MATERIAL FOR THIS TASK
:::::
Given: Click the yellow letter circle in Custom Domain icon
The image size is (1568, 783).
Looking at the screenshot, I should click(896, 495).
:::::
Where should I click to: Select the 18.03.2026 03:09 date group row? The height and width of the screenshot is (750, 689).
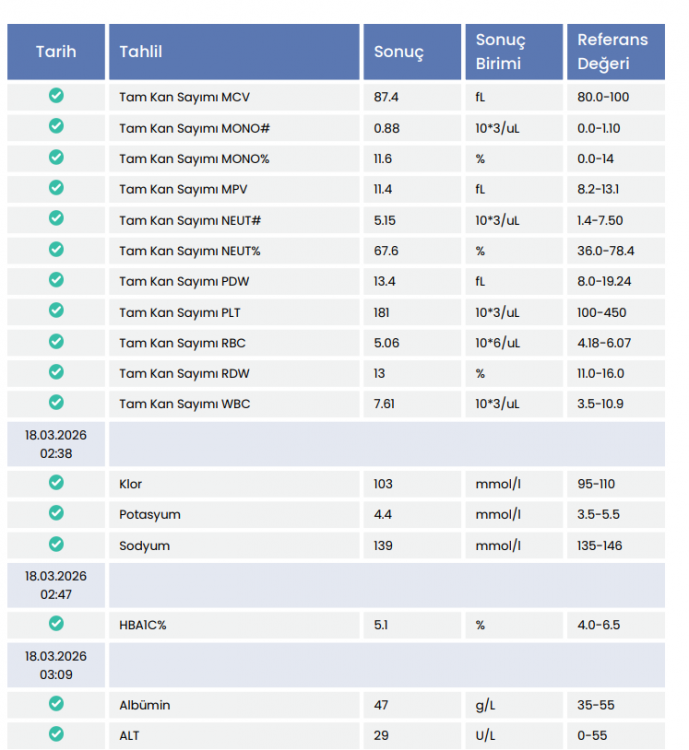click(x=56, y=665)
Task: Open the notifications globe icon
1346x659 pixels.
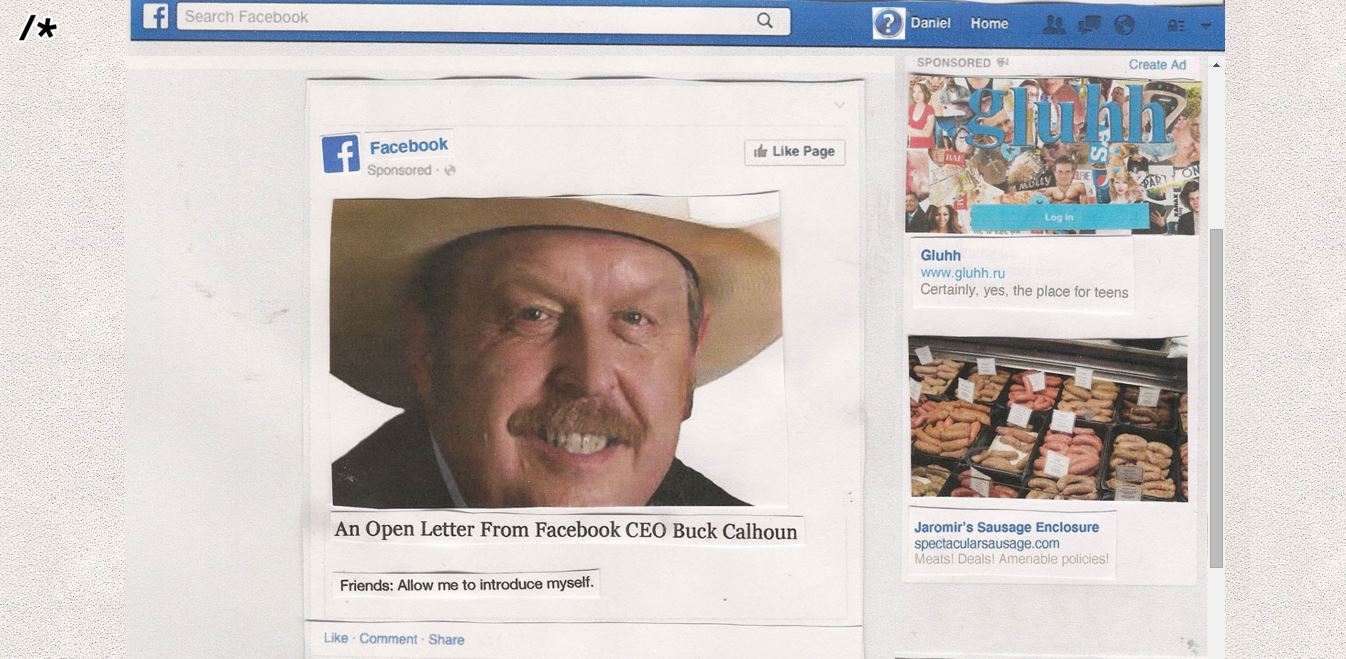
:::::
WHAT YOU NEED TO DO
With "icon" as the string to find, copy every line of the records that holds it.

EXERCISE ANSWER
Given: Click the yellow letter circle in Custom Domain icon
Task: Open the notifications globe icon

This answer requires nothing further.